Last Updated: 17 December 2003

FEDERAL COURT OF AUSTRALIA

MasterCard International Incorporated v Reserve Bank of Australia

[2003] FCA 1489

PRACTICE AND PROCEDURE - COSTS - COSTS ORDERS - hearing regarding costs orders - general rule that costs follow the event - second cross-respondent in position of any unsuccessful respondent - making submissions that were helpful to the Court not an argument against a costs order - special circumstances making it appropriate to depart from the general rule in respect of the applicant/first cross-respondent and the respondent/cross claimant - order for costs as against second cross respondent - no order as to costs as between applicant/first cross-respondent and respondent/cross-claimant

MasterCard International Incorporated v Reserve Bank of Australia [2003] FCA 1260 referred to

MASTERCARD INTERNATIONAL INCORPORATED v

RESERVE BANK OF AUSTRALIA

N1553 OF 2003

TAMBERLIN J

SYDNEY

16 DECEMBER 2003

IN THE FEDERAL COURT OF AUSTRALIA

NEW SOUTH WALES DISTRICT REGISTRY

N1553 OF 2003

BETWEEN:

MASTERCARD INTERNATIONAL INCORPORATED

APPLICANT/FIRST CROSS-RESPONDENT

AND:

RESERVE BANK OF AUSTRALIA

RESPONDENT/CROSS-CLAIMANT

EDGAR, DUNN & COMPANY PTY LIMITED

(ACN 078 626 892)

SECOND CROSS-RESPONDENT

JUDGE:

TAMBERLIN J

DATE OF ORDER:

16 DECEMBER 2003

WHERE MADE:

SYDNEY

THE COURT ORDERS THAT:

The costs of the Reserve Bank of Australia on the cross-claim and of this hearing for costs be paid by the second cross-respondent.
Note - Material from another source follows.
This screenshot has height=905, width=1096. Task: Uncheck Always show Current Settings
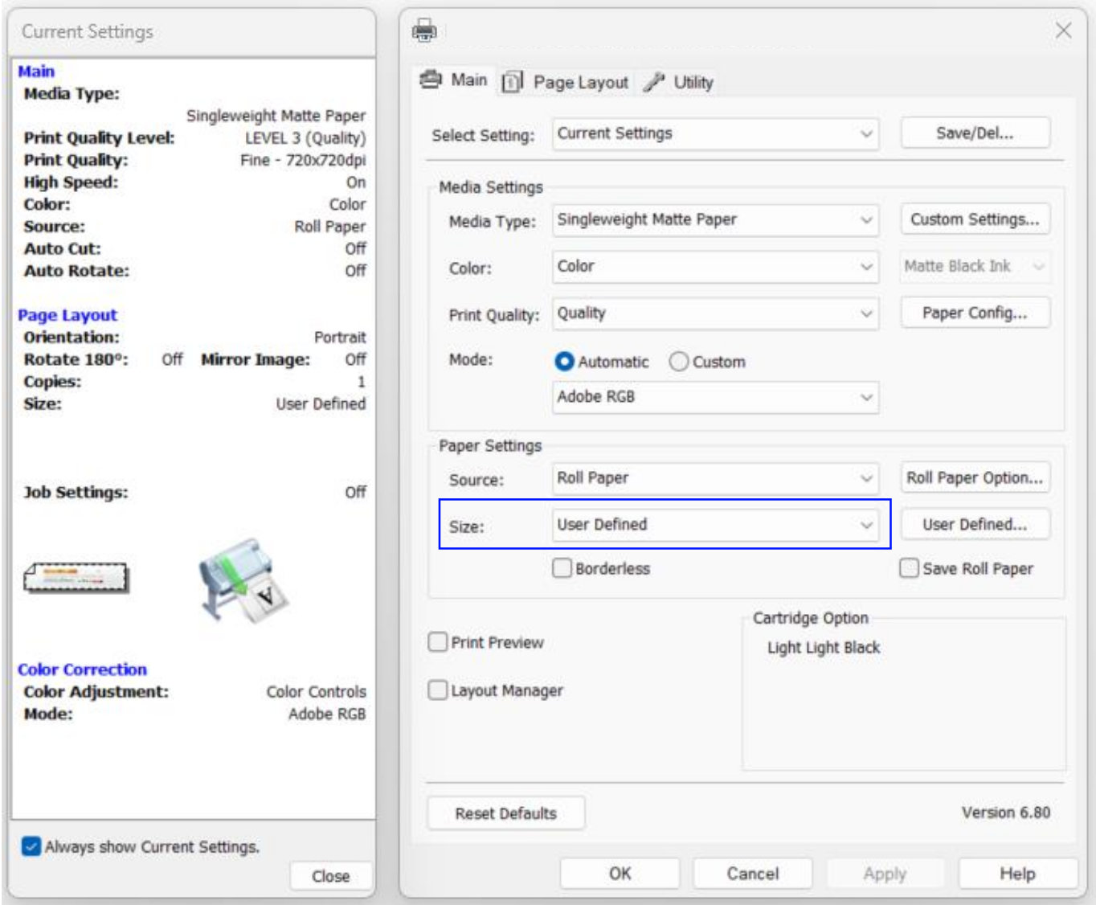tap(31, 846)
Note: Settlement and entry of orders is dealt with in Order 36 of the Federal Court Rules.

IN THE FEDERAL COURT OF AUSTRALIA

NEW SOUTH WALES DISTRICT REGISTRY

N1553 OF 2003

BETWEEN:

MASTERCARD INTERNATIONAL INCORPORATED

APPLICANT/FIRST CROSS-RESPONDENT

AND:

RESERVE BANK OF AUSTRALIA

RESPONDENT/CROSS-CLAIMANT

EDGAR, DUNN & COMPANY PTY LIMITED

(ACN 078 626 892)

SECOND CROSS-RESPONDENT

JUDGE:

TAMBERLIN J

DATE:

16 DECEMBER 2003

PLACE:

SYDNEY

REASONS FOR JUDGMENT

1 There is a dispute between the parties as to costs with respect to my judgment of 10 November 2003 (see [2003] FCA 1260), which arose from an application by MasterCard International Incorporated ("MasterCard") against the Reserve Bank of Australia ("RBA"), and involved a cross-claim filed by RBA against MasterCard and Edgar, Dunn & Company Pty Limited ("Edgar Dunn"). That application and cross-claim concerned the RBA's interpretation of delegated legislation entitled the "Setting of Wholesale (`Interchange') Fees" Standard ("the Standard"), and the determination of the benchmark for the purposes of that Standard that the RBA made on 20 August 2002. In those proceedings, the RBA was successful as against Edgar Dunn on the cross-claim. No sound reasons have been advanced before me as to why an order for costs should not be made as against Edgar Dunn. It was suggested that Edgar Dunn made submissions that were helpful to the Court. However, in my view Edgar Dunn was in no different position, with respect to costs, to any respondent seeking to uphold its position by way of defence which proves to be unsuccessful.

2 As between the RBA and MasterCard, in relation to the application filed by MasterCard, I am satisfied that there are special circumstances which make it appropriate that the ordinary rule should not apply. The RBA relies on the fact that MasterCard was unsuccessful in persuading me to make any of the declarations that it sought, and upon the fact that, prior to the hearing, MasterCard withdrew the claim for injunctive relief that it had originally sought. In my view, the first declaration sought by MasterCard was too wide and hypothetical. The second declaration sought by MasterCard was superseded by the declaration sought by RBA in the cross-claim on which RBA was successful.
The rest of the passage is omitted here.